Entries provided:

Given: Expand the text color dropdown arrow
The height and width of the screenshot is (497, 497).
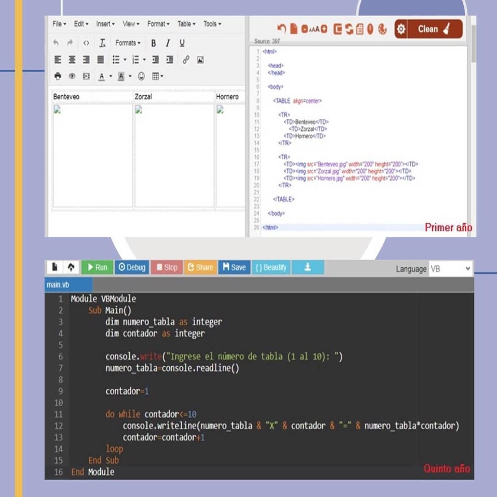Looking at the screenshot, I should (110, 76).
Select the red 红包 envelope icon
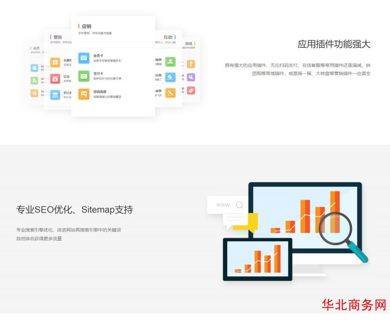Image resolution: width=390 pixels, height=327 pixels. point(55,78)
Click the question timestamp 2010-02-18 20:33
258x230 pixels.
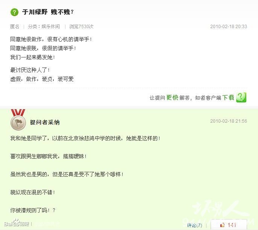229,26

Problem to solve: The entries above must be output exactly, with every image left out.

Your response:
Given: Expand the text color dropdown arrow
The height and width of the screenshot is (497, 497).
Looking at the screenshot, I should (110, 76).
Select the red 红包 envelope icon
Image resolution: width=390 pixels, height=327 pixels. point(55,78)
Click the question timestamp 2010-02-18 20:33
258x230 pixels.
229,26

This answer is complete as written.